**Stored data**
++++++++++

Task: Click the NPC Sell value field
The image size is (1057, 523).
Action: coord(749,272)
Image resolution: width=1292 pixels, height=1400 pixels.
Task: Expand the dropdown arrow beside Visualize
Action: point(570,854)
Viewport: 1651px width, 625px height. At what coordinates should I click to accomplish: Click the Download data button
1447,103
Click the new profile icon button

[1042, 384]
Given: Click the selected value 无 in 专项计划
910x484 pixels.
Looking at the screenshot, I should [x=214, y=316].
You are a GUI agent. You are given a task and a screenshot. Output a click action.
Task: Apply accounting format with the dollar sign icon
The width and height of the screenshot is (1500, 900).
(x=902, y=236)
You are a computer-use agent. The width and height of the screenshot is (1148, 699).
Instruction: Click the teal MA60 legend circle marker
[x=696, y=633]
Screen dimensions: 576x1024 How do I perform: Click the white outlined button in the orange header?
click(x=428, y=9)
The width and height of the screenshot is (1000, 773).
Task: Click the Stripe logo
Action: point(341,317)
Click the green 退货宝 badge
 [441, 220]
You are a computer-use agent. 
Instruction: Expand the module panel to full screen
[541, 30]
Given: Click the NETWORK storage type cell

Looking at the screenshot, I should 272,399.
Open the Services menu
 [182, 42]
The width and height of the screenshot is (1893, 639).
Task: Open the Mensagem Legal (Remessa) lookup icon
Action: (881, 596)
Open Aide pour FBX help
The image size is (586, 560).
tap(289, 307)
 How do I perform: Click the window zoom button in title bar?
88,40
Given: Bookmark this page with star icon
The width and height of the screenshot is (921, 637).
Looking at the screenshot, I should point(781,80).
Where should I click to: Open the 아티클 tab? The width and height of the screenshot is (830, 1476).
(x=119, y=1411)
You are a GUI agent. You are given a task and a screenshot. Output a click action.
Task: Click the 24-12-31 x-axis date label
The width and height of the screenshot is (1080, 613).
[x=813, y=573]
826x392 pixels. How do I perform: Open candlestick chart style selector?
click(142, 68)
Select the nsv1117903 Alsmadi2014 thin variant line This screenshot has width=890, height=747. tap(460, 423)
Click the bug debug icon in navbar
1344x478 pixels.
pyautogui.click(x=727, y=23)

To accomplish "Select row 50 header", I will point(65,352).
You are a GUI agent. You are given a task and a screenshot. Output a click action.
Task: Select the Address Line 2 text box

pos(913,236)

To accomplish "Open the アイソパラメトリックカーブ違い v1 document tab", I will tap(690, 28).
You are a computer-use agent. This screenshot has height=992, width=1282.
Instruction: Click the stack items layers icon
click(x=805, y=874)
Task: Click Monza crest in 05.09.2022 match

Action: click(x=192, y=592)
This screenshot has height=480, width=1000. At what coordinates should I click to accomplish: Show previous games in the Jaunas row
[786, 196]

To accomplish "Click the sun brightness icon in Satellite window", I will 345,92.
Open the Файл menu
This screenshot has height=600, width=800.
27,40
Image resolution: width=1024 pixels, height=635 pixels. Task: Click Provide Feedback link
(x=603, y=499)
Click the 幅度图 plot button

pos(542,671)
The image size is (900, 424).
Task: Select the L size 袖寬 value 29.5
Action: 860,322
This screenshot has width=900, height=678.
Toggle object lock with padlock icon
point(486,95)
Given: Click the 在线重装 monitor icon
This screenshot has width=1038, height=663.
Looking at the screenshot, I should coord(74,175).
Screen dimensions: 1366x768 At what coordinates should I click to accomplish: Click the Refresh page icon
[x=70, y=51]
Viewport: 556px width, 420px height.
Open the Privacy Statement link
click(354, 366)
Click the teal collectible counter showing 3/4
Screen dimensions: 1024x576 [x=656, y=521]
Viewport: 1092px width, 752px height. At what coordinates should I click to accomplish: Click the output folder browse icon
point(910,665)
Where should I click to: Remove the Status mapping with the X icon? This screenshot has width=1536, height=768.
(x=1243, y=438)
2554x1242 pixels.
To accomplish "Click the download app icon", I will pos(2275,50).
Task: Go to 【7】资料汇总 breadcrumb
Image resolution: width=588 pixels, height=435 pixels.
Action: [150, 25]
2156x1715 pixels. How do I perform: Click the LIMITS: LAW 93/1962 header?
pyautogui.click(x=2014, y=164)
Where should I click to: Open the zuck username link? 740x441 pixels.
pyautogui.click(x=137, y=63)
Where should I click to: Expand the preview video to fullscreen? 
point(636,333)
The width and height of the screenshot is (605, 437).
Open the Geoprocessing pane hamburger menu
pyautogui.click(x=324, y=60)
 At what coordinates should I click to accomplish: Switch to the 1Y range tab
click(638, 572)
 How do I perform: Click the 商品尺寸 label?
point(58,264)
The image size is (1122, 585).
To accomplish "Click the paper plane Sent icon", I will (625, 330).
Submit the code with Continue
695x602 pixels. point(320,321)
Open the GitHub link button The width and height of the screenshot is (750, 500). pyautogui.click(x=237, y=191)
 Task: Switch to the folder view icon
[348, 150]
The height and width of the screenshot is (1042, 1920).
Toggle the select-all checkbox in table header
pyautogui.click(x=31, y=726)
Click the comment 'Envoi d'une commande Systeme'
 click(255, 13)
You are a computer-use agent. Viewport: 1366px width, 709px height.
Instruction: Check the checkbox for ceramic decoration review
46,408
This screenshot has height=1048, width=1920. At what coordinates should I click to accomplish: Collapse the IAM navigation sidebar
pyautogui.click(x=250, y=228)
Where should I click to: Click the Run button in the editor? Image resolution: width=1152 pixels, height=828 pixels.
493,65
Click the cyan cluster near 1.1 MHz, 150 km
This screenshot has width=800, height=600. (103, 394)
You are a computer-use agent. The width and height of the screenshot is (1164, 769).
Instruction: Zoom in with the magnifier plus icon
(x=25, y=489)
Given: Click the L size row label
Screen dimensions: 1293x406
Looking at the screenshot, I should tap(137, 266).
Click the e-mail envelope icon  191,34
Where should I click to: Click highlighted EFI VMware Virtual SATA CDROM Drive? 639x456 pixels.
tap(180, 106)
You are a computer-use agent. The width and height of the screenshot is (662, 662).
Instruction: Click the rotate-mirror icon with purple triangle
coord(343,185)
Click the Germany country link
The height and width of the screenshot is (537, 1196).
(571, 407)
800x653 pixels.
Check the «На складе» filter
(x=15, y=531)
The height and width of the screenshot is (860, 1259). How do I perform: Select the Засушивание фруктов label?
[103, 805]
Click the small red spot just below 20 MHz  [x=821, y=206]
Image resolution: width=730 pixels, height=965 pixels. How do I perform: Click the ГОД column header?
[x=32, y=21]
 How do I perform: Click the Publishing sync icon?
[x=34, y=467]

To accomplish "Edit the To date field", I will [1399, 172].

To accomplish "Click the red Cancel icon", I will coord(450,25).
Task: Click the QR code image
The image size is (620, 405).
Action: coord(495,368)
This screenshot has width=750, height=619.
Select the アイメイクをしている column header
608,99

++++++++++

**PROMPT**
Look for the word "date" in the data, then return every line that contains it.

**WRITTEN RESPONSE**
Task: Click the 24-12-31 x-axis date label
To accomplish "Edit the To date field", I will [1399, 172].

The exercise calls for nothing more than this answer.